Editors' Note: This piece has been
corrected
.
Americans want to know what happened to the economy and how to fix it. At least Republicans have a story -- the same one they've been flogging for 30 years. The bad economy is big government's fault, and the solution is to shrink government.
But what exactly is President Barack Obama's story or the Democrats'?
That Wall Street screwed up big time and the solution is to fix the Street? That Americans have lived beyond our means and now we have to tighten our belts? That our trade imbalance got too big and the Chinese have to spend more and we have to save more? That American companies have been outsourcing jobs abroad and must be deterred?
Without a clear story, there's no competition. Republicans win.
Here's the real story. For three decades, an increasing share of the benefits of economic growth have gone to the wealthiest 1 percent. Thirty years ago, the top got 9 percent of total income. Now they take in almost a quarter. Meanwhile, the earnings of the typical worker have barely budged.
The vast middle class no longer has the purchasing power to keep the economy going. (The rich spend less of their income.) The crisis was averted before now only because middle-class families found ways to keep up with their spending -- first, as more women went into paid work, then as everyone worked longer hours, and finally as people used their homes as collateral to borrow. When the housing bubble burst, however, the game was up.
The solution is to reorganize the economy so the benefits of growth are more widely shared. Exempt the first $20,000 of income from payroll taxes, for example, and apply payroll taxes to incomes over $106,800 (the current cap). Extend Medicare to all. Make higher education free to families that now can't afford it. Rehire teachers. Repair and rebuild our infrastructure. Pay for this by raising marginal income taxes on millionaires -- under President Dwight D. Eisenhower, the highest marginal rate was 91 percent, and the economy flourished. Promote unions for low-wage workers. And so on.
Here's the obstacle, though. As income and wealth have risen to the top, so has political power. Money is being used to bribe politicians and fill the airwaves with misleading ads that block us from hearing this story.
The midterm elections offered dramatic evidence. According to NBC News, for example, Crossroads GPS -- one of the largest Republican groups channeling secret money -- received a big donation from Wall Street hedge-fund and private-equity managers who had been fighting a Democratic proposal to treat their earnings as ordinary income rather than as capital gains, subject to only a 15 percent tax.

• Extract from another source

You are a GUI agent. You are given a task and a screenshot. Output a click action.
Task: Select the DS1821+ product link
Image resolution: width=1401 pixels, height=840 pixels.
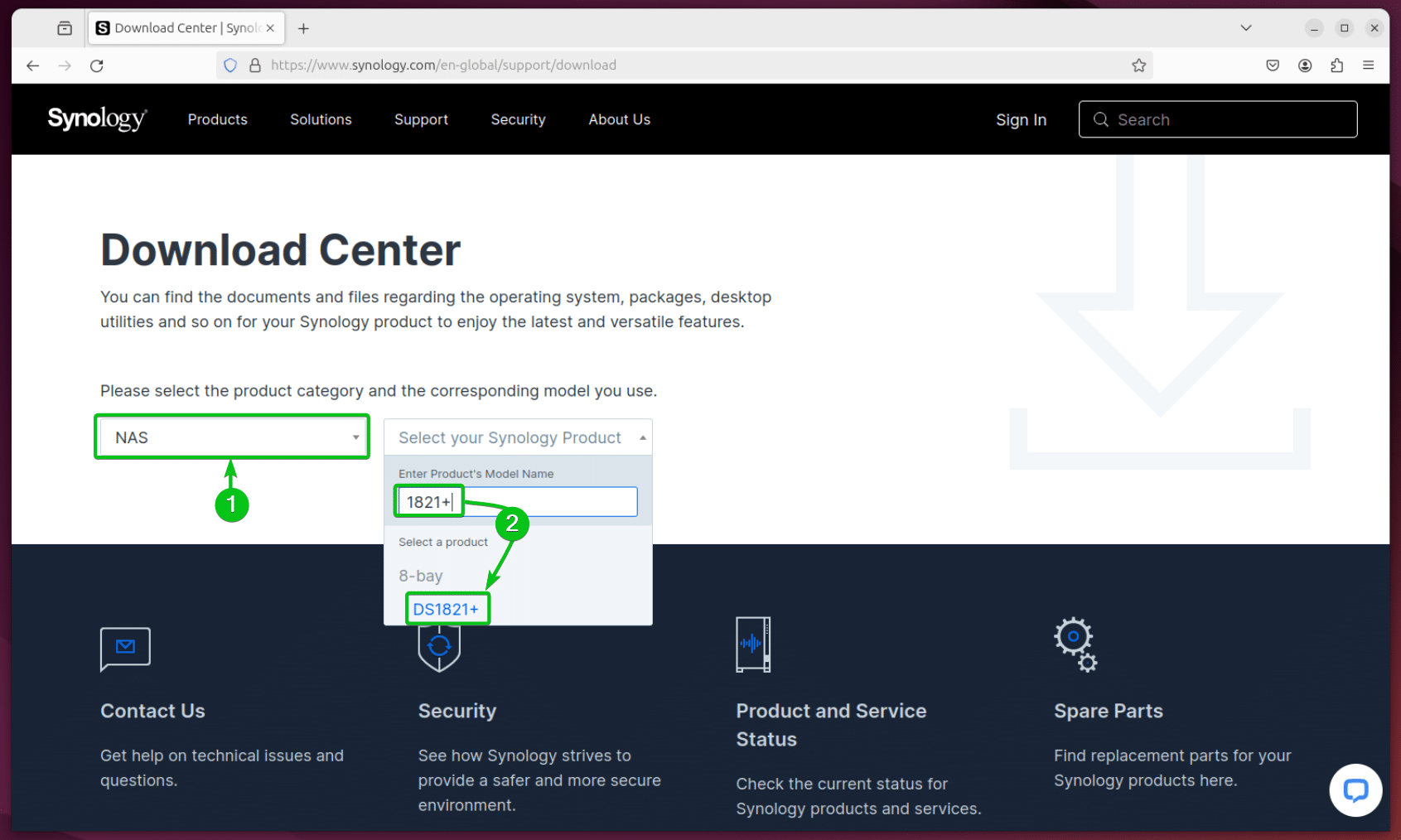[x=447, y=608]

In other words, the problem isn't big government. It's power and privilege amassing at the top.
This is the story Obama, Democrats, and progressives must tell. Stop talking policy. People don't think in terms of policies. Policies make sense only to the extent they illustrate a larger story. Obama's biggest failure has been an inability to connect the dots.
The Republican story is wrong but at least coherent. If the problem is big government, cutting the deficit is part of the solution -- although a higher priority is cutting taxes, including taxes on the rich. That leaves the only way to cut the deficit as axing spending -- even on safety nets like unemployment insurance and health care and on public services like education and infrastructure.
But if we see the problem as self-reinforcing power and privilege at the top -- and a shrinking share of the benefits of economic growth for everyone else -- any solution has to begin with safety nets and public services: Their inadequacy illustrates the problem, but their expansion is part of the remedy. Taxes and deficits are relevant only because the rich have failed to pay their fair share to support these safety nets and services. (So don't, by any means, continue the Bush tax cuts for the top.) More fundamentally, since deficits are problematic only compared to the size of the economy, part of the solution is to get the economy growing again by increasing the buying power of the middle class.
Because power at the top is distorting our democracy, another part of the solution is to limit the impact of big money on politics. This requires, for example, publicly financed campaigns, disclosure of all sources of political spending, and resurrection of the fairness doctrine for broadcasters.
Our story is real. Theirs is bogus. But unless ours is told clearly and consistently -- and specific policies are explained in light of that larger story -- the public will never know.
Correction: The print version of this article misstated the current payroll tax cap. The online version has been corrected.